What is expected: Scan the records for the word "Deborah". Copy each line that includes it.

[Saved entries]
● ● ● ●

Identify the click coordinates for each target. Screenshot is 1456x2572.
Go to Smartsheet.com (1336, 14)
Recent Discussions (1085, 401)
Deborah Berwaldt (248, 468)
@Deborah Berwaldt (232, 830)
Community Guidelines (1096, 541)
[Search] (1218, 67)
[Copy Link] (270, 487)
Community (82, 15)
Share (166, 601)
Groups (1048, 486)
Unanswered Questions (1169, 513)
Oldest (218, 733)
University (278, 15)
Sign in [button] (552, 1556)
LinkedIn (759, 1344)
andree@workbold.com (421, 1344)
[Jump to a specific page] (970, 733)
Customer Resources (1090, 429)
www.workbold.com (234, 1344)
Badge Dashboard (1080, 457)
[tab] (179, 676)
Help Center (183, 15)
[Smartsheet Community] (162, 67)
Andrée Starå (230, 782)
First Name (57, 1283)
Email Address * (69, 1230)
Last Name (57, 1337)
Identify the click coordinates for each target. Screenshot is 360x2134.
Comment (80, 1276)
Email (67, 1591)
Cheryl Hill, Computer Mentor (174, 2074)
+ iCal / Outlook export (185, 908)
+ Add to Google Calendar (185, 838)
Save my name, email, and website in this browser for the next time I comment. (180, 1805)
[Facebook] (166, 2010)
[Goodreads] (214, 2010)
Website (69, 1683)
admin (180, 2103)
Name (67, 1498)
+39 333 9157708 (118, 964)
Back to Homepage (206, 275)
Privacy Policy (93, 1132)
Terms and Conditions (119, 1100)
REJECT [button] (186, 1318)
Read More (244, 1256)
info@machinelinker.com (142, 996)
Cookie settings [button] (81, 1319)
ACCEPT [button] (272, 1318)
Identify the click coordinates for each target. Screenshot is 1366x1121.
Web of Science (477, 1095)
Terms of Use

● ● ● ●

Response area:
Deborah Berwaldt (248, 468)
@Deborah Berwaldt (232, 830)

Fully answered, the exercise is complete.